Friday, June 27, 2008

Lisa Harvey's blog, Edward Harran's CU08 Facebook page and The Media Report

Check out the excellent blog started by Lisa Harvey on her site when she was a 2020 Summit delegate and she has continued on her great work. Also Eddie Harran started a Facebook page for Connecting Up delegates after the Brisbane conference. You can also hear interviews with Beth Kanter and Bill Strathmann from the ABC's Media Report.

Tuesday, June 17, 2008

What's next in media

Excellent slide show on the new media from Neil Perkin, from the delightfully named Only Dead Fish (swim with the current).

The open source debate continues

Freelance journalist Angus Kidman attended Connecting Up and posted this great write up on ZDNet and in the process added kerosene to an ongoing debate about the merits of proprietary vs open source software. Why am I reminded of Gulliver's Travels, where nations went to war over whether you sliced of the pointy or the blunt end of a boiled egg?

Communities responding to emergencies

During my address to our recent Connecting Up conference in Brisbane, I mentioned the Hurricane Katrina response of nonprofits in New Orleans and wondered how ready our own communities were for similar experiences. I must have been inadvertently channeling the Stargazer site when I included that line. Check it out.
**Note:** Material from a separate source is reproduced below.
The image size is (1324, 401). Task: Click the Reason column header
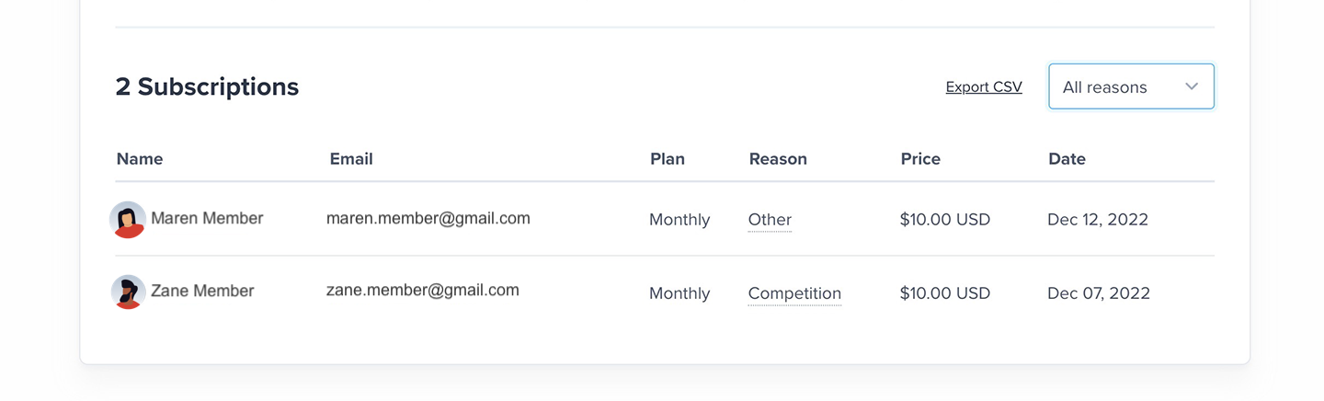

Whatever happened to disability access?

In the same week that I'm reading in the print media that the numbers of people on disability benefits are at record highs (partly because governments fall on rising unemployment figures, but I digress), I have been scouting for a new building for our organisation. We are obviously not in the league to be able to afford one of the new clean-and-green towers sprouting like steel and glass algae from the compost of former heritage buildings (but I digress again) but neither are we looking for a renovated broom cupboard with a single giraffe window.
Although we do not currently have a staff member with a significant disability (and I'll return to that later), it's our firm policy to always occupy premises that afford proper disability access and toilet facilities.
Call me naive but I have been stunned by how difficult it is to find such properties, with the ratio running at about one in five presently that fulfill both criteria (one in five don't fill either!). True, one or two have offered to convert an existing toilet for multiple use in return for signing a long lease (in other words pay me to value-add to my property) and some have one toilet available in the building to serve all floors.
I can only conclude that (a) there are no persons in wheelchairs working in these buildings and (b) there'd be no point in anyone in a wheelchair applying for a job for any of the companies that operate from these buildings (even if management were prepared to hire them).
So that leaves gum'n't, well-heeled companies and nonprofits with a commitment to disability justice to carry the can while the vast majority of small to medium businesses carry on regardless.
But a final puzzling point if I may. In the eight years I have been CEO of our organisation, I have only been approached once by an agency about the possibility of any sort of work for a person with a disability (Centrelink, for a person returning from a back injury, and we were happy to help) and we have never received a job application from a person with an observable disability. Yes, I know there are other challenges (nor the least being transport) but I do find it passing strange.